Operation Breadbasket
- Founded: 1962
- Founder: Fred C. Bennette
- Purpose: Improving economic conditions
- Location: United States;

= Operation Breadbasket =

African-American civil rights organization active in the 1960s and 70s

Operation Breadbasket was an American civil rights movement organization active from 1966 to 1971, which dedicated to improving the economic conditions of African Americans communities across the United States. Its primary objective was to promote the employment of African Americans by companies operating in black communities and support the growth of black-owned businesses. ts main activity was picketing and boycotting companies that discriminated against African Americans.

The organization was launched on February 11, 1966, under the leadership of Jesse Jackson. Martin Luther King Jr. described the core principle of Breadbasket as the belief that African Americans should not support businesses that denied them job opportunities, career advancement, or basic courtesy. To achieve their goals, the activists of Operation Breadbasket adopted a strategy called "selective patronage." They focused their initial campaign on dairy companies and supermarket chains. They organized pickets and encouraged boycotts of stores that carried products from the targeted companies, aiming to pressure them into improving their employment practices and support for the black community.
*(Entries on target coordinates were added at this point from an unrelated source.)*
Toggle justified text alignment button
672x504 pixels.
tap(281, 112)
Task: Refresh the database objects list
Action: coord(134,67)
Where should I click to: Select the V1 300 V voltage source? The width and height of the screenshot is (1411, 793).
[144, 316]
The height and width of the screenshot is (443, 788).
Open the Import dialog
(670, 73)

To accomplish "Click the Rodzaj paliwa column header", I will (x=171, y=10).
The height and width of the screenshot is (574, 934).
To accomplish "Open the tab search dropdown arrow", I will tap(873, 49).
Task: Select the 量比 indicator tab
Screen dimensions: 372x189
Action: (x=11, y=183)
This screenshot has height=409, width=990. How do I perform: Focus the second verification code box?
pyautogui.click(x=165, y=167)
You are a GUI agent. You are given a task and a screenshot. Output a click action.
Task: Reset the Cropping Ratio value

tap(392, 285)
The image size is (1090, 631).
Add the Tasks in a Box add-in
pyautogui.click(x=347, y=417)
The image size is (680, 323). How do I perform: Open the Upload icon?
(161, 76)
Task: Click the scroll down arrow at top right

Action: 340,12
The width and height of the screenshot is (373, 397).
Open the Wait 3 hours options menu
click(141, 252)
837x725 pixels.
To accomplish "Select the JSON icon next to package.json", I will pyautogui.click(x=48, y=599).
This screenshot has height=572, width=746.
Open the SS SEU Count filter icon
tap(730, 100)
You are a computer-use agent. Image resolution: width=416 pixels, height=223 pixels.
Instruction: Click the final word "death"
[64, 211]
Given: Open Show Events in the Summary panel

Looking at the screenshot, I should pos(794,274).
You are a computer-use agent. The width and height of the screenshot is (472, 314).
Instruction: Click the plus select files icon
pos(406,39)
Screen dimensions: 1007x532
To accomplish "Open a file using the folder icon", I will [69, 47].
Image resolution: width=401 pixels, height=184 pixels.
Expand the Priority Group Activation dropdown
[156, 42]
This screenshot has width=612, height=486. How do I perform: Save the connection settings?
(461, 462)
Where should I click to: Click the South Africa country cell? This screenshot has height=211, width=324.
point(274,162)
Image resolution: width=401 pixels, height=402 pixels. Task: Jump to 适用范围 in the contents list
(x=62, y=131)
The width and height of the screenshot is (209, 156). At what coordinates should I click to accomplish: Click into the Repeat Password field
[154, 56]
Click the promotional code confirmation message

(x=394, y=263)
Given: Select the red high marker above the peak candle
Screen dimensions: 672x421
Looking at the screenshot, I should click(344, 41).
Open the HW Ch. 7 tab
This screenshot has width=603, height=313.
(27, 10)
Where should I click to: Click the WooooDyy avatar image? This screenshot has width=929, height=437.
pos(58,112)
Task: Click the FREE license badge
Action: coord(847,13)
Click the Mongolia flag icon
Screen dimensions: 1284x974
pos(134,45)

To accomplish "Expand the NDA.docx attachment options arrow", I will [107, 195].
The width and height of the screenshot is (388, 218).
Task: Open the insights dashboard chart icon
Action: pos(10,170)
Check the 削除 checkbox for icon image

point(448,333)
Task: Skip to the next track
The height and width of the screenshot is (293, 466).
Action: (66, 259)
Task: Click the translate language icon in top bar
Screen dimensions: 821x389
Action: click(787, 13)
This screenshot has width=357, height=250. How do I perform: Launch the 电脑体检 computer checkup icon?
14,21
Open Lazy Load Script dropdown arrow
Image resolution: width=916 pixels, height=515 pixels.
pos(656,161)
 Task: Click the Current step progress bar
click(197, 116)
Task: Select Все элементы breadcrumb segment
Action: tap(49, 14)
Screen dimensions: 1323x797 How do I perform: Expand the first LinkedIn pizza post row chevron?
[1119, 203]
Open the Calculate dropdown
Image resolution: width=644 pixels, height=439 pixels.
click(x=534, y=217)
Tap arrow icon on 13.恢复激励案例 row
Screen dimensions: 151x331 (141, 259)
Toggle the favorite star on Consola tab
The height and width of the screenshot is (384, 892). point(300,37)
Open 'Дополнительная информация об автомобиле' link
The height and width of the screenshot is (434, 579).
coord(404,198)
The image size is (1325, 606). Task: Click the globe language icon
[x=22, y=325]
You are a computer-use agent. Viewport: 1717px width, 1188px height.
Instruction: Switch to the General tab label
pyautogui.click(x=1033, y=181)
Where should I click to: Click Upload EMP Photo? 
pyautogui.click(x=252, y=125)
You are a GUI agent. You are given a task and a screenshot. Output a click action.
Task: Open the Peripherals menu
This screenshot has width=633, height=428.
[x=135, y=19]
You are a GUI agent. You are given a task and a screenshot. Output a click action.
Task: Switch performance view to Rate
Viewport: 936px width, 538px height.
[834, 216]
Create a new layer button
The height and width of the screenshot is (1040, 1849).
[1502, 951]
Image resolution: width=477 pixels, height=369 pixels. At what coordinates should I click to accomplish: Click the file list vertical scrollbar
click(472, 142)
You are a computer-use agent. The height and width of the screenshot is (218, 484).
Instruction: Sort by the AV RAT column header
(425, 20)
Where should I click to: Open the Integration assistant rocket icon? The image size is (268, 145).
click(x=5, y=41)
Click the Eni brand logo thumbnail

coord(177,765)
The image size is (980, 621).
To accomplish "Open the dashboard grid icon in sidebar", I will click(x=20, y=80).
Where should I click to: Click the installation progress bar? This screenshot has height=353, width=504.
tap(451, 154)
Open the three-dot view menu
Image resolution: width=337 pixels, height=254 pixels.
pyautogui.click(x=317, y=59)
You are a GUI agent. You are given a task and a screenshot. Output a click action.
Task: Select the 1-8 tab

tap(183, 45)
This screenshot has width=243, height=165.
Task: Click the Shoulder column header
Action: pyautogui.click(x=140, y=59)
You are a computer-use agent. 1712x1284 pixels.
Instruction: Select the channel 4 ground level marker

In 1967, Operation Breadbasket was established as a national organization, with King appointing Jackson as its national director. Within a year, the organization had successfully carried out over 40 boycotts, leading to the employment of more than 8,000 African American workers by various companies. However, although the operation achieved hiring agreements with several major corporations, it faced challenges in monitoring whether these companies actually fulfilled their commitments. Internal conflicts and the burden of responsibility on Jackson and the new leaders following King's assassination eventually led to the termination of Operation Breadbasket in December 1971.

==History==
Operation Breadbasket was founded as a department of the Southern Christian Leadership Conference (SCLC) in 1962, and was operated by Rev. Fred C. Bennette of Atlanta. The first activities were in Atlanta and other Southern cities.

A key figure in the later history of Operation Breadbasket was Jesse Jackson. In 1964, Jackson left his native South Carolina to study at the Chicago Theological Seminary. He participated in SCLC's movement in Selma. When Jackson returned from Selma, he joined SCLC's effort to establish a beachhead in Chicago.

In 1966, SCLC selected Jackson to be head of the Chicago chapter of its Operation Breadbasket. Influenced by the example of Rev. Leon H. Sullivan in Philadelphia, a key goal of the organization was to foster "selective buying" (boycotts) as a means to pressure white businesses to hire blacks and purchase goods and services from black contractors. Sullivan's plan was not without its predecessors. One was Dr. T.R.M. Howard, a wealthy doctor and community leader on the South Side and key financial contributor to Operation Breadbasket. Before he moved from Mississippi to Chicago, Howard had developed a national reputation as a civil rights leader, surgeon, and entrepreneur.

As head of the Regional Council of Negro Leadership, Howard had successfully organized a boycott of service-stations that refused to provide restrooms for blacks. Jackson's application of these methods, however, had a seamier aspect including cronyism and strong-arming businesses to donate money to Operation Breadbasket.

Noah Robinson Jr., who had just graduated from the Wharton School of Finance and Commerce of the University of Pennsylvania, came to Chicago in 1969, to become full-time director of the Commercial Division of Operation Breadbasket. Robinson was Jesse Jackson's half-brother and sometime rival. Robinson would later be sentenced to life imprisonment for murdering a rival known as Leroy Barber.

In 1969, Jackson appointed the then-teenage Al Sharpton as youth director of Operation Breadbasket's Brooklyn branch.

In December 1971, Jackson had a falling-out with Ralph Abernathy, King's successor as head of the SCLC. Jackson and his allies broke off from SCLC and formed the wholly independent Operation PUSH (People United to Save Humanity). The founding goals were similar to those of the Operation Breadbasket. Despite Jackson's departure, Operation Breadbasket continued for a brief time under Robinson's leadership.

==Breadbasket Orchestra and Choir==
The Breadbasket Orchestra and Choir, with Ben Branch as musical director, performed benefits for Martin Luther King Jr. and Operation/PUSH. Just moments before being assassinated, King had asked Branch to play a Negro spiritual, "Precious Lord, Take My Hand," at a rally that was to have been held two hours later.

Cannonball Adderley, in the introduction to the title track of his 1969 album Country Preacher, makes a specific mention of Branch in recognition of his work as leader of the Operation Breadbasket Orchestra and Choir.